Protesters Attack Mexico City Congress Over Bill That Would Ban Sex Changes For Minors
The group forcibly entered the premises to protest a bill that would prohibit hormonal and surgical sex change treatments for children.
A group of LGBT demonstrators attacked the Mexico City Congress Feb. 22, damaging doors and windows. Some in the group also tried to attack Congresswoman América Rangel.
The group forcibly entered the premises to protest a bill that would prohibit hormonal and surgical sex change treatments for children introduced two weeks ago by Rangel, a member of the opposition National Action Party (PAN).
Among the group’s demands is the withdrawal of the bill, which if passed provides a sentence of two to seven years in prison for those who perform hormonal and surgical sex changes on minors. The lawmaker is confident that her initiative will be successful because, she said, “we good people are in the majority.”
After the protest, Rangel posted on Twitter that “fortunately I’m okay after a group of people tried to physically assault me.”
“I thank the congressional staff for ensuring my personal safety at all times and thank you all for your messages. Violence is not and will never be the solution,” the lawmaker said.
The National Front for the Family of Mexico expressed its support for Rangel and condemned the attempted attack on her by “transsexual protesters.”
On Feb. 22, the congresswoman filed criminal complaints with the attorney general’s office “against the persons responsible for yesterday’s violent acts.”
“We have perfectly identified three people” and the identities of other attackers are being sought, the Mexican legislator said.
What Motivated the Violence
In addition to related issues, the violent demonstration was primarily a reaction to a bill Rangel introduced Feb. 9 in the Mexico City Congress to amend the Law on the Rights of Girls, Boys, and Adolescents of Mexico City.

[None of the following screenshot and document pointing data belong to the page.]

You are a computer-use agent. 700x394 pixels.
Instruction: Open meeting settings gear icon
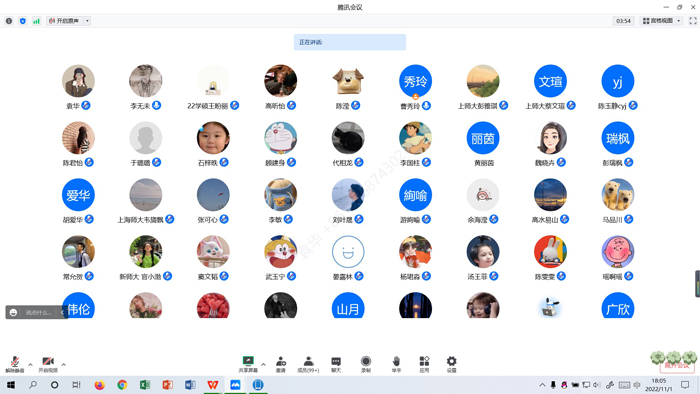tap(451, 364)
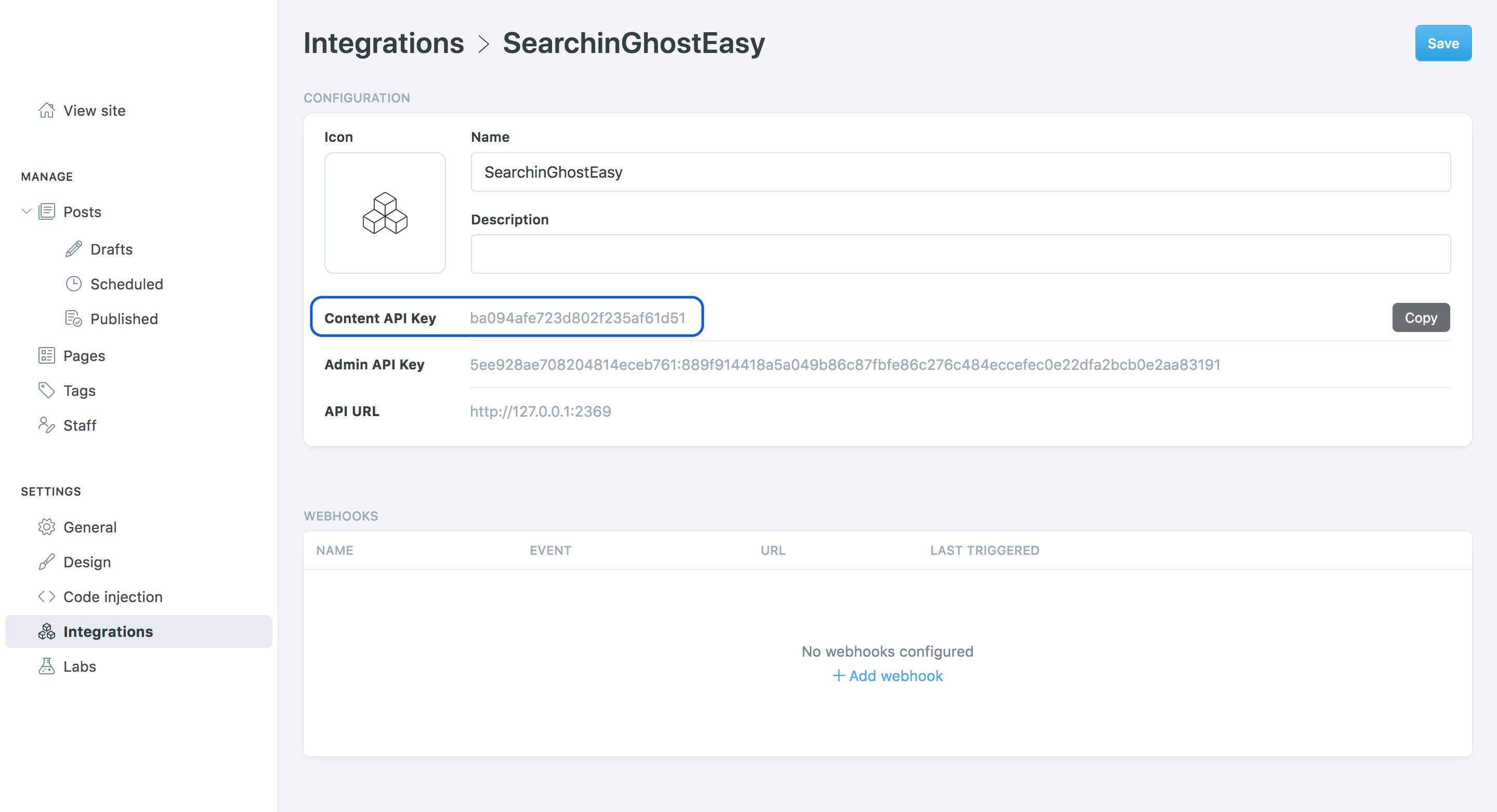Click the Drafts pencil icon
Image resolution: width=1497 pixels, height=812 pixels.
(x=73, y=249)
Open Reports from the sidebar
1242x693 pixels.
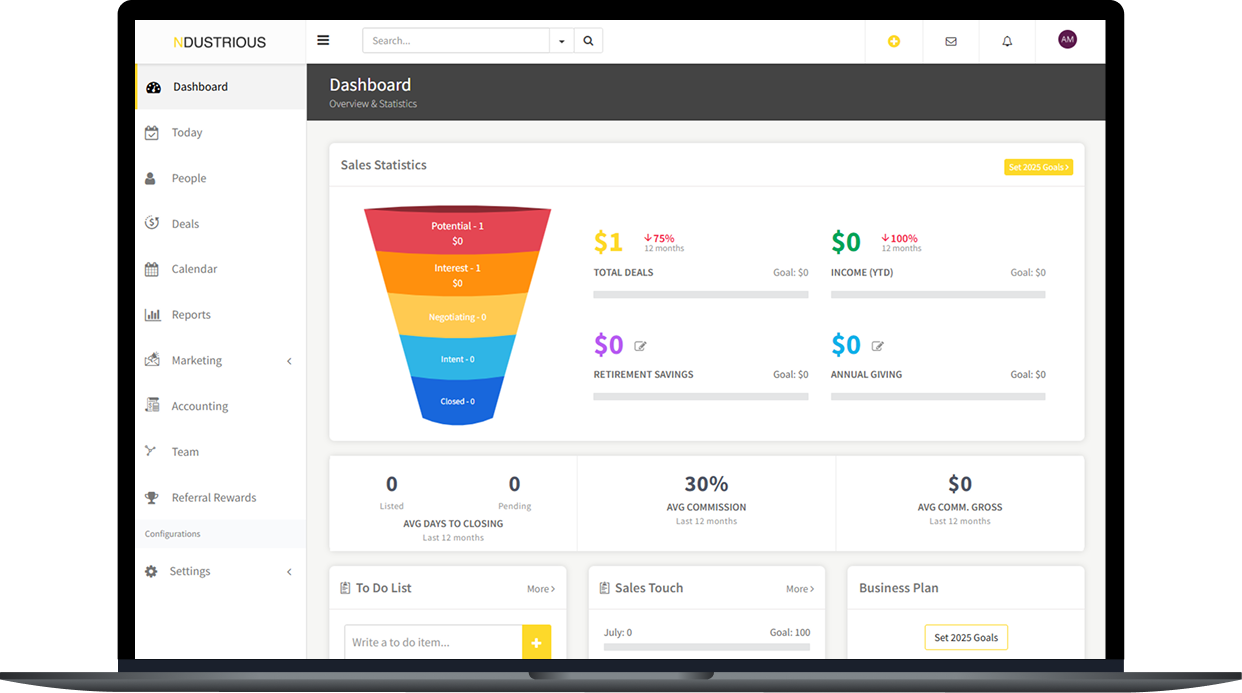(190, 315)
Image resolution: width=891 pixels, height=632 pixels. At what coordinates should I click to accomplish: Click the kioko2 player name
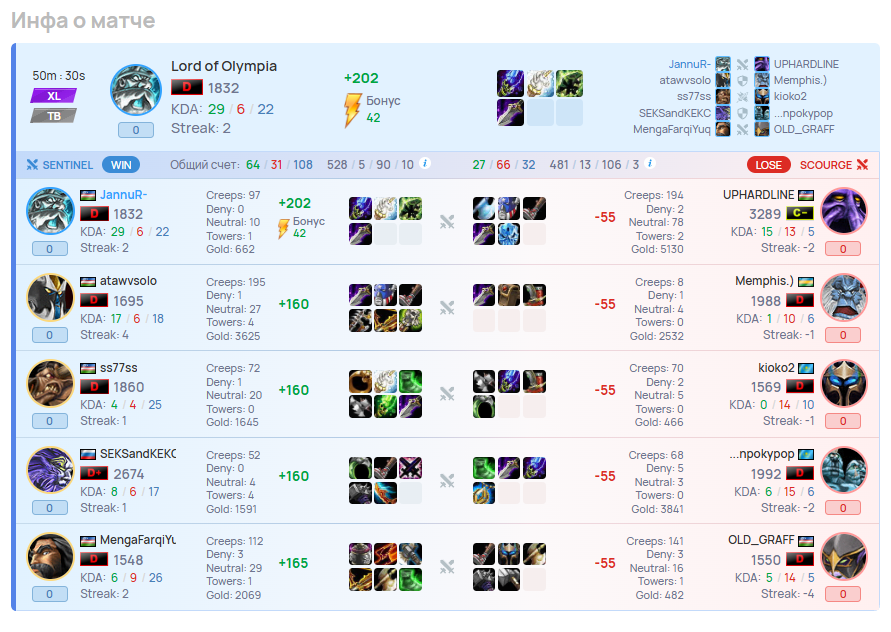tap(776, 368)
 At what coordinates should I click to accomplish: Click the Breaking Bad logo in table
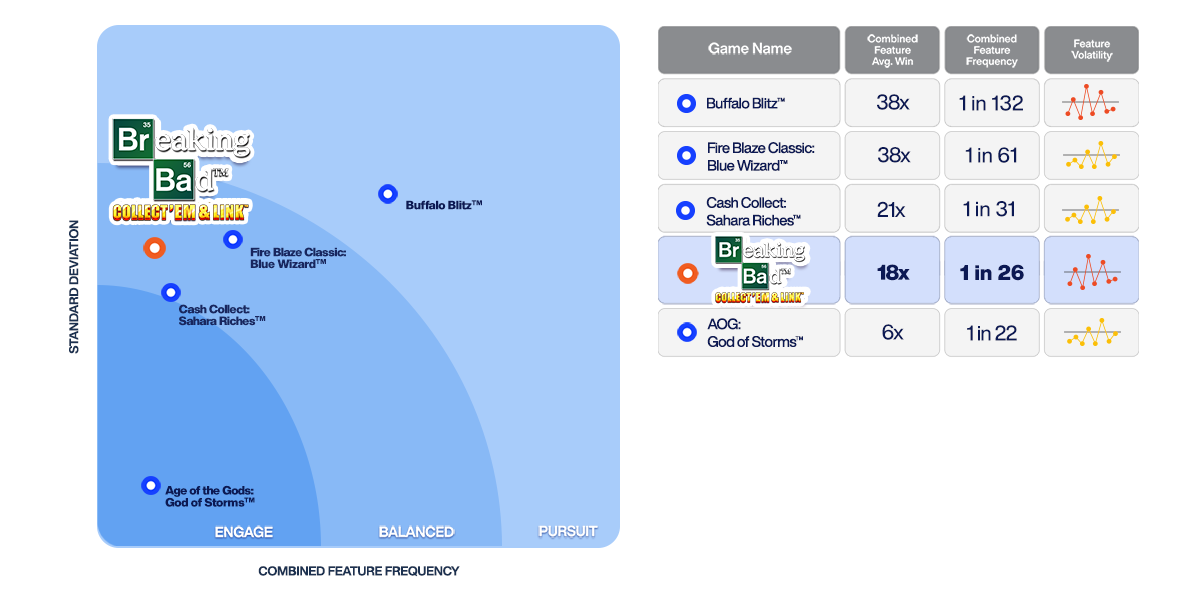[760, 270]
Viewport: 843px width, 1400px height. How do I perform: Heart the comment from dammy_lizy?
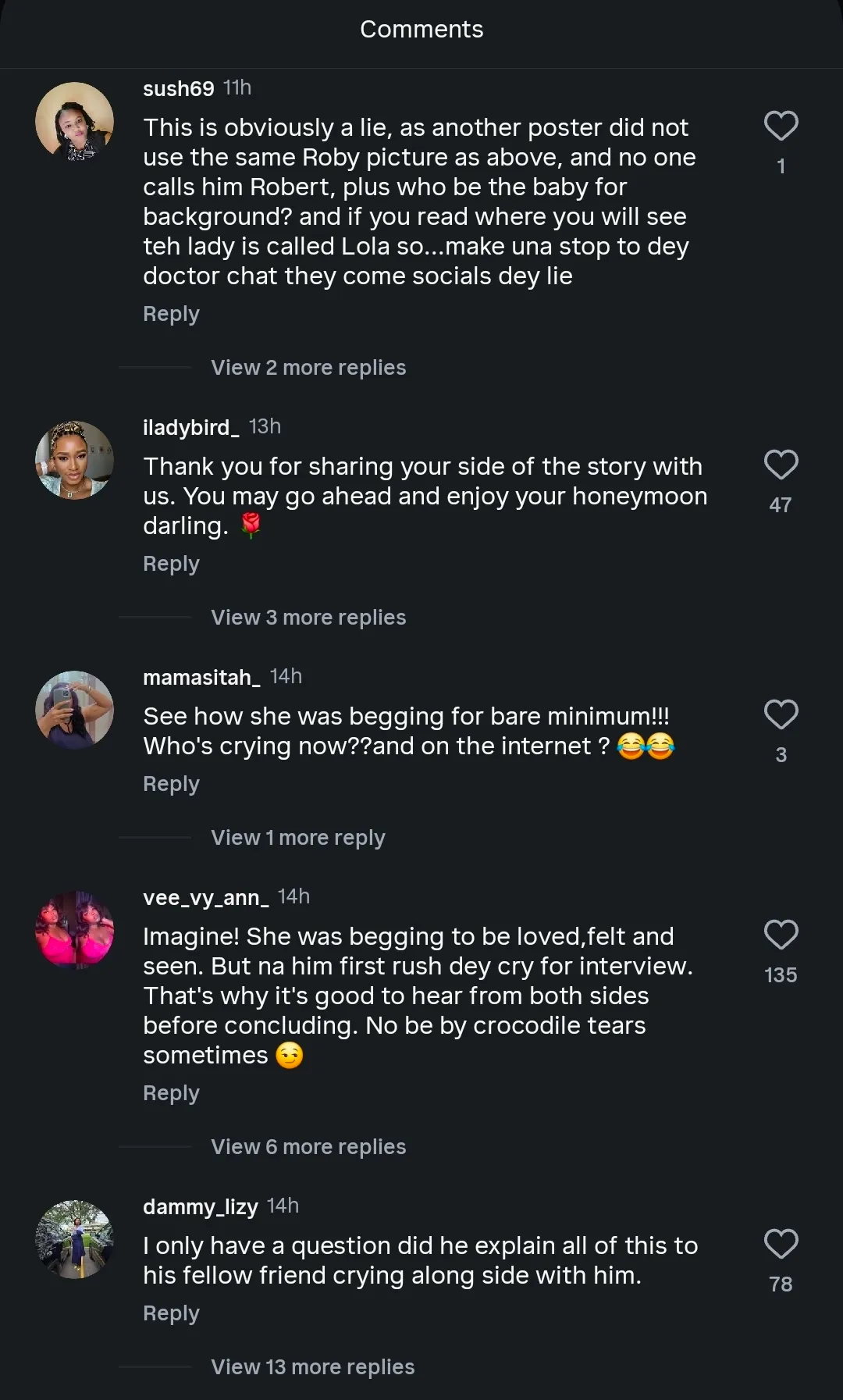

In 2016 Mexico City, formerly the Federal District (though not one of the country’s 31 states), acquired many of the responsibilities and powers of a state including its own constitution and congress.
Days before before the protest had taken place, in an Feb. 14 interview with ACI Prensa, CNA’s Spanish-language news partner, the Mexican legislator pointed out that her bill “has generated a lot of debate” among the public and, she said, “I think it’s very good that we are discussing this issue publicly.”
“For our part, we will continue to be part of that debate, while lobbying for the law to be passed,” she said.
“In addition, we are talking with legislators from other states so that this law is introduced in as many states as possible,” she said.
In support of her initiative, Rangel stressed that “minors do not have the intellectual maturity to make a decision of that magnitude.”
“Just as children don’t have the right to drink or smoke, they shouldn’t have the right to change their sex either,” she explained.
The Mexican politician also noted that “in the world there are thousands of cases of so-called ‘detransitioners,’ people who underwent these treatments when they were minors and years later regret it when they realize the very serious consequences of a decision they made when they were children.”
In 2020, the government of Mexico City, headed by Claudia Sheinbaum, a member of the Morena party, announced eased regulations for “trans” children to legally change their sex in the Civil Registry of the Mexican capital.
Sheinbaum is considered one of the possible candidates for Morena, the party of the current president of Mexico, Andrés Manuel López Obrador, in the 2024 presidential elections.
In April 2022, the Supreme Court of Justice of the Nation, the highest judicial body in Mexico with the powers of a constitutional court, made it possible for children to be able to change their sex on their official documents.
‘The Support of the Majority’
The PAN congresswoman charged that “there is a great campaign by promoters of gender ideology around the world that even confuses parents and makes them make hasty decisions, taking advantage of the difficult time they are going through with their children.”
“It’s important for parents to remember that children are easily influenced and change their minds all the time,” she said.
Rangel is convinced that “these types of ideas have the support of the majority, but they have made us believe that we are extremists and anti-rights, which makes many people remain silent.”
“I think that if we really want to defend childhood, life, and the family, we must all get rid of our fear and raise our voices against gender ideology, a perverse ideology that seeks to do away with Western culture,” she said.
“Let’s defend our values and not bow down to the progressive dictatorship,” she concluded.